At Custom Packaging Products, the goal is not to make packaging louder than the product. It’s to make packaging smarter, more saleable, and aligned with the people paying for it. That’s the whole point. The box should earn its place, not just look pretty in a deck.
Actionable takeaway: before you approve any artwork, write down the buyer, channel, price point, and one-sentence message the packaging must communicate. If those four things don’t line up, keep iterating. If they do, you’re finally designing packaging for the right market, not just making another nice-looking box.
FAQ
How do you design packaging for target market if you sell to multiple audiences?
Start with the primary buyer first, then build flexible elements that can still appeal to secondary segments. Use tiered packaging or modular inserts if different buyer groups need different perceived value or functionality. Test two or three concepts with real customers instead of trying to please everyone with one bland design. A skincare brand selling both teens in Los Angeles and professionals in London may need different front-panel messaging but the same 250 ml bottle fit and the same mailer size.
What packaging style works best for a target market that wants premium products?
Rigid boxes, heavier paperboard, matte finishes, embossing, and restrained typography usually signal premium value. The design should feel intentional and uncluttered, not overloaded with too many claims or graphics. Premium buyers expect craftsmanship, so structure and finish matter as much as the artwork. A 1200gsm rigid setup wrapped in 157gsm art paper can feel far more premium than a glossy carton, especially if the price point sits above $40.
How much does it cost to design packaging for a target market?
Costs depend on size, material, print method, finishes, and order volume, so there is no single price.

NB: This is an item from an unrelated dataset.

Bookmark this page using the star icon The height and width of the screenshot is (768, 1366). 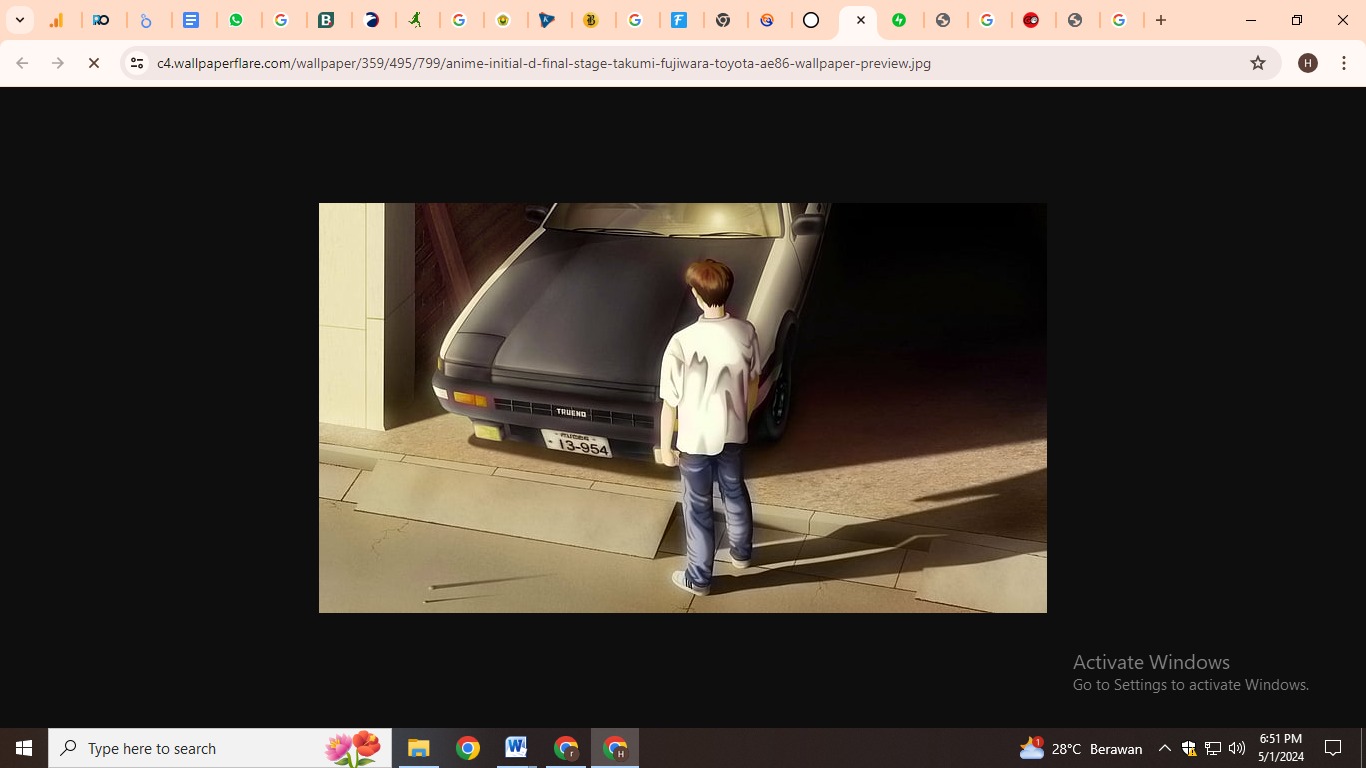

Simple custom mailers can be far cheaper than rigid boxes with inserts, foil, and specialty coatings. For example, a 5,000-piece folding carton order might land around $0.22 to $0.48 per unit, while a rigid box with an EVA insert can run from $2.10 to $4.80 per unit. Always budget for samples, freight, and potential revisions because those add up fast.
How long does the packaging design process usually take?
The timeline depends on how quickly you approve concepts, dielines, and samples. A smooth project moves through research, design, sampling, revisions, and production in stages, not all at once. For custom packaging, production is often 12 to 15 business days from proof approval at a factory in Guangdong, then another 5 to 20 days for shipping depending on the route. Build your schedule backward from launch so you have room for revisions and shipping delays.
What is the biggest mistake when learning how to design packaging for target market?
The biggest mistake is designing based on personal preference instead of customer behavior and category expectations. A close second is overspending on fancy features that do not improve conversion or brand trust. Good packaging should fit the buyer, the product, and the sales channel at the same time. If your audience wants value and practicality, a $3.20 rigid box is probably the wrong hill to die on.